Mentre continua a crescere il numero di contagi, le conseguenze del DL 23 febbraio 2020 n. 6 (e le successive integrazioni del MIUR e delle Regioni) iniziano a pesare sulle organizzazioni culturali di tutta Italia.
È comprensibile la precauzione e l’attuazione di misure da applicare per limitare la diffusione del coronavirus, ma gli effetti rischiano di essere devastanti per un settore ampio come il nostro che va dall’intrattenimento, alla socialità e all’aggregazione.

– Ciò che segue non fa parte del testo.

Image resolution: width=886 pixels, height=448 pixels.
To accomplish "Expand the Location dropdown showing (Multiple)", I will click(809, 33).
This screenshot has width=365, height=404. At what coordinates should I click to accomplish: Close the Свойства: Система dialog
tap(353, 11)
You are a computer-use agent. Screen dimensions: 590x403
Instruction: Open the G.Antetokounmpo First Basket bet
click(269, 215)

Una chiusura senza precedenti che si prefigge di limitare occasioni di aggregazione ma che peserà direttamente sul settore e in particolare sulle sette regioni italiane che ad oggi sono state incaricate di chiudere i musei e applicare varie restrizioni anche ai nostri 2120 circoli di Lombardia, Piemonte, Veneto, Emilia-Romagna, Liguria, Trentino-Alto Adige e Friuli-Venezia Giulia.
A fronte di questa situazione le sedi Arci locali hanno promosso appelli ai Sindaci di Torino, Milano e Bologna a sottolineare un settore già alle prese con numerose difficoltà e che la paura del contagio da coronavirus con la relativa chiusura preventiva dei locali, sta pesantemente aggravando.

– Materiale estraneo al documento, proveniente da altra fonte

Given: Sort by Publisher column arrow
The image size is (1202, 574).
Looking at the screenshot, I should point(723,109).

Le sottoscrizioni sono subito state numerose, i diversi titolari di circoli (ma non solo) evidenziano il peso dello stato di blocco di questi giorni e sono preoccupati per la durata di questa condizione.
La rete sul territorio di aggregazione culturale e sociale è un elemento indispensabile per ricreare quel contesto di fiducia che sarà il lavoro più difficile a crisi emergenziale conclusa.
Il Governo, le Regioni e i Comuni devono considerare questa filiera, non solo come comparto economico ma come vera e propria rete sociale. Si convochino dei tavoli di crisi, troviamo insieme le soluzioni per affrontare questo periodo.